I’m here at the GTTSE ’07, the Generative and Transformational Techniques in Software Engineering summer school which I participate in to get started in the area of transformational techniques which an important part of model-driven engineering, which is what I will be doing my Ph.D. on.

There’s quite a few interesting people walking around here. Yesterday I had a chat with Scott Blum of Google, who works on GWT (Google Web Toolkit) and gave an implementation on their Java to Javascript compiler and all the optimizations they are doing there. We talked, among other things, about why Google develops a framework to basically make it easier to compete with them. The reason for that is that Google wants to convince more companies and people to build web applications, when companies do that (hopefully using GWT and a slew of Google tools, like the Google APIs) the playing field is leveled. Which application is used no longer depends on who gets the best software distribution deals, like which software is pre-installed on Dell desktops, but instead everybody gets a fair shot at getting using them — on the web. That also means that it is easier for Google, or anybody else, to compete.

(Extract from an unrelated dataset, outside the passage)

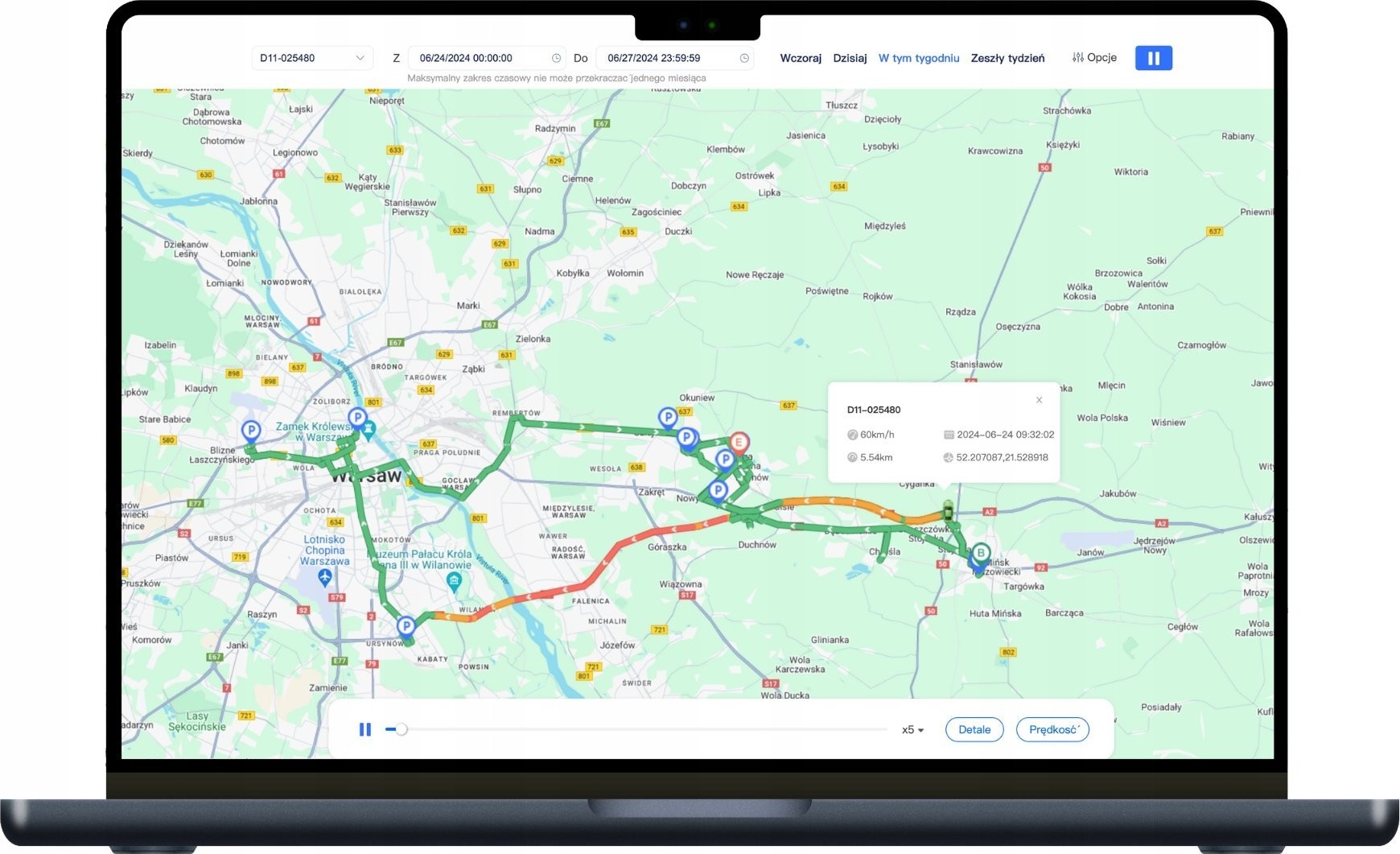
Task: Choose the Zeszły tydzień range
Action: pos(1007,58)
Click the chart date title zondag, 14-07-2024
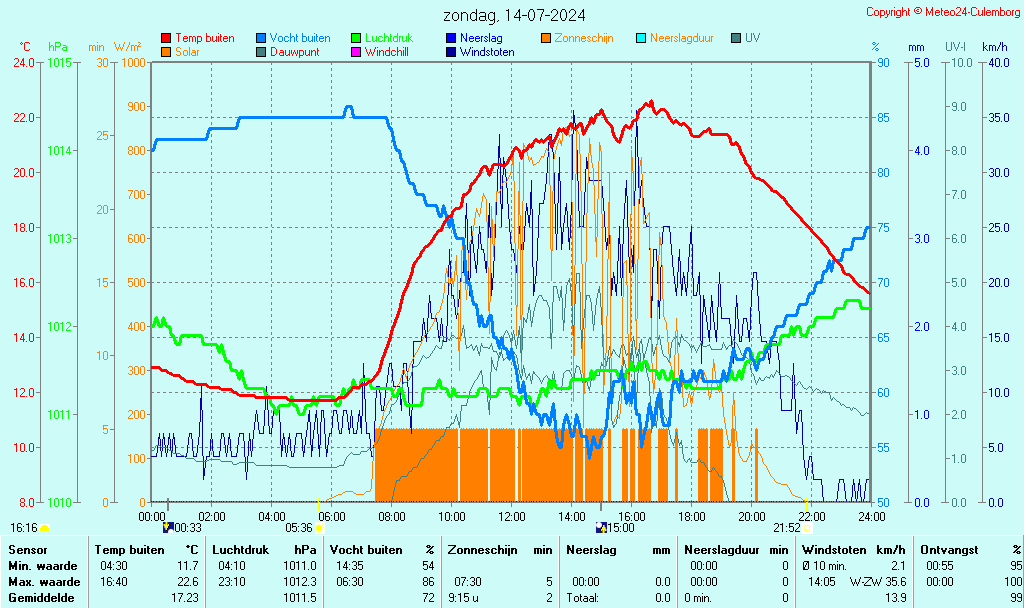Screen dimensions: 1026x608 click(x=514, y=16)
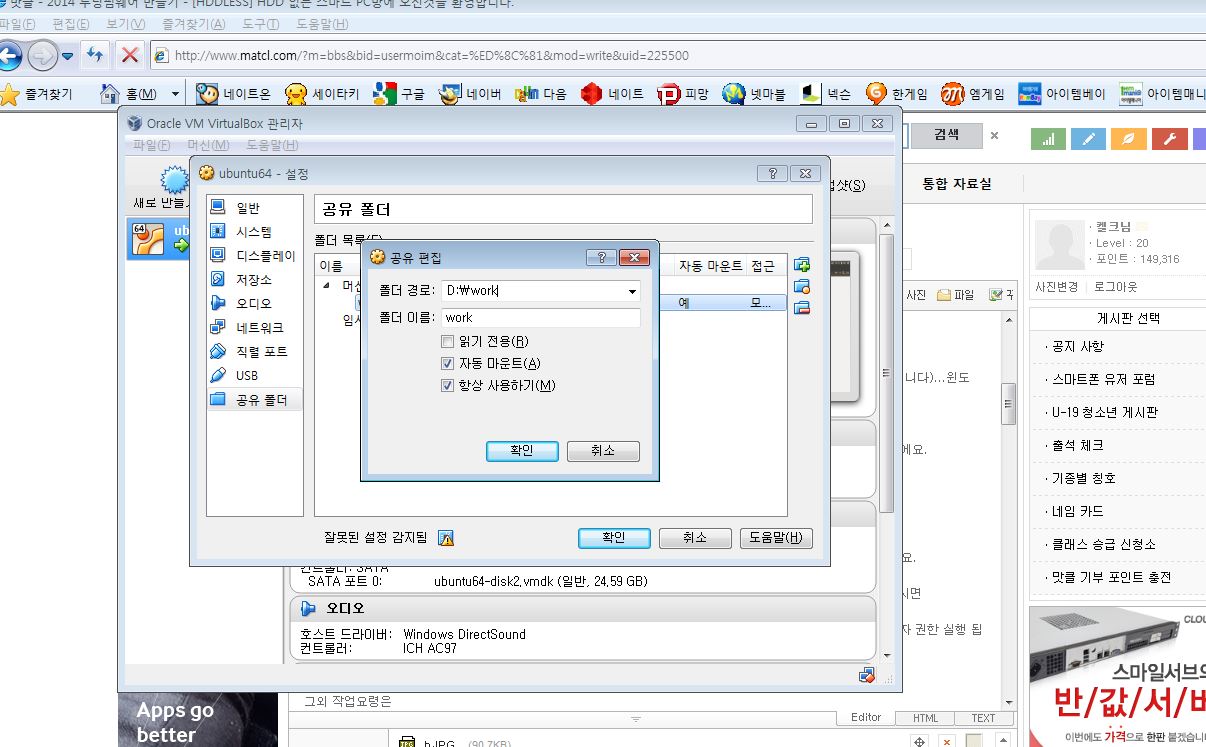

GWT is not something that was developed in-house, originally. It was developed by a company that already worked on Java to Javascript compilation and AJAX before Google Maps and the AJAX term was coined. Quickly thereafter the company was bought into Google and now they’re working with about 14 people (if I remember correctly) on it in Atlanta. GWT is not currently used for any of the big products that they run, but it is considered for some new projects and some projects are actually being developed with it now. The focus, however, for the GWT team has been mostly at advocating it to the outside world rather than to Google internally.

I find the GWT project very interesting. They do a lot of the annoying, difficult work that you would otherwise have to do yourself. The Java to Javascript compiler is quite amazing, they do a lot of clever optimizations that can make your Javascript code a lot smaller than it would otherwise be (for example by removing all classes and methods and other pieces of code from libraries that are not used).